Besides the excessive reaction of Rais, who earlier on could still be more frightened, there is one reason to believe that the date of this invocation is early: the role that Sillé plays in it and that he plays alone. Until about 1435- 1436, so far as the conjurors and alchemists are concerned, Sillé seems at first to have been Gilles’ sole procurer (during the same period he seems to have been the principal procurer of children, and it is he, as a rule, who did the killing when his master tired of doing so).
From 1435-1436 on, the priest Eustache Blanchet must have been, in his position, responsible for controlling the conjurors and alchemists (so far as the children are concerned, Henriet and Poitou assume the primary role, but Sillé does not disappear).
In the first place, Gilles de Rais had charged Sillé with seeking conjurors for him “in the region upriver,” but apparently he had no occasion to be satisfied with them. Sillé reported to him that a female conjuror had told him that if his master did not turn his soul away from the Church, in particular from his chapel at Machecoul, he would succeed in nothing; another one, in different terms, had pretty much told him the same thing. A conjuror, whom he was to bring back, drowned. Another came but, as soon as he arrived, died …
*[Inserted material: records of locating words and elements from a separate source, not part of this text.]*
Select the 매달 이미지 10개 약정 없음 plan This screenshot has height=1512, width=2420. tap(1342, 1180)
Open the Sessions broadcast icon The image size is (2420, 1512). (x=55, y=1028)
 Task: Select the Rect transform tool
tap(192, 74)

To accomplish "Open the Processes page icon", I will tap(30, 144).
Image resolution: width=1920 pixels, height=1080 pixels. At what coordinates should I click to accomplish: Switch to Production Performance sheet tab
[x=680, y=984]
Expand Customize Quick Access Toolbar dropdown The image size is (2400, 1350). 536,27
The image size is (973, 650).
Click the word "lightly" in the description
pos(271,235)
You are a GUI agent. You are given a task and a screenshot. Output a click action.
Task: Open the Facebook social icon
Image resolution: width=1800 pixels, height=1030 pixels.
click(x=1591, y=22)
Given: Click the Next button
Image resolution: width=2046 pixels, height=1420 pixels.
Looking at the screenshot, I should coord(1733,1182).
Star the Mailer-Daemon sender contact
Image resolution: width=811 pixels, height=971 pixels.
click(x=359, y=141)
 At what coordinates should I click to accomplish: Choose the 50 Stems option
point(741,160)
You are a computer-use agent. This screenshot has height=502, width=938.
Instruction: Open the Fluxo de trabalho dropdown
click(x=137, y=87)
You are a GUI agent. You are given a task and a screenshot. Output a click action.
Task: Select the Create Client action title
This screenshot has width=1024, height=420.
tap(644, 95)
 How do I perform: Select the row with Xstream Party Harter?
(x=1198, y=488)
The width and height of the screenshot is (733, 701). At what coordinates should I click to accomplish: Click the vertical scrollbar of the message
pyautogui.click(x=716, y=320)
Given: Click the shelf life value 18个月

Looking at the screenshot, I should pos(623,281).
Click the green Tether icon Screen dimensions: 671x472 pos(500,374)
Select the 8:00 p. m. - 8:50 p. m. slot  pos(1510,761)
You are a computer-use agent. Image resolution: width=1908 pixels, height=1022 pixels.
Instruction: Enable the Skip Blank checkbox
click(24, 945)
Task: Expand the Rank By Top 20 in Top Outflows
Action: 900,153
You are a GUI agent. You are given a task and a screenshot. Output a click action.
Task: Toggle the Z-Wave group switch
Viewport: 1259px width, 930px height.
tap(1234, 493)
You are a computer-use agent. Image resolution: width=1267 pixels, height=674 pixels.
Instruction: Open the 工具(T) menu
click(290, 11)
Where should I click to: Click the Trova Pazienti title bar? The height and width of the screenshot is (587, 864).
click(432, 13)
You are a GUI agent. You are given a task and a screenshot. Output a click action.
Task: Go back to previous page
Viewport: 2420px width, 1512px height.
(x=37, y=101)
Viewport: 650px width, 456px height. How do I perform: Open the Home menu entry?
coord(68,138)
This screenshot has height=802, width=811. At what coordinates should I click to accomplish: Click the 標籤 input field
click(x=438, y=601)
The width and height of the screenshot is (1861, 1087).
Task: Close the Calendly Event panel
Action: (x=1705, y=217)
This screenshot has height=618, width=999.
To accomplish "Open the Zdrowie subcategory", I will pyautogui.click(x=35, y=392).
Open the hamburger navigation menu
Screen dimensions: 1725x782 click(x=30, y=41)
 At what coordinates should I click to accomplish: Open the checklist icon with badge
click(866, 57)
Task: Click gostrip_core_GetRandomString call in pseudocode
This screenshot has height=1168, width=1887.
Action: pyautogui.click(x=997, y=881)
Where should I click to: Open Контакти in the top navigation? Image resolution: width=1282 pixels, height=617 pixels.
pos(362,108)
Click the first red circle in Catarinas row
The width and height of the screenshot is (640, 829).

Eustache Blanchet, who was subsequently expected to return from Italy with the young and prestigious Prelati, does not seem to have made the slightest mistake in the beginning. The conjuror that Blanchet had called in from Poitiers to Pouzauges stole from Lord de Rais. The latter had a castle at Pouzauges which he owned through his wife, like that at Tiffauges. But it is not in the castle that the invocation was performed. It occurred during the night in a forest nearby. Rais, Blanchet, Henriet, and Poitou were present. (Sillé must have been out of favor then.)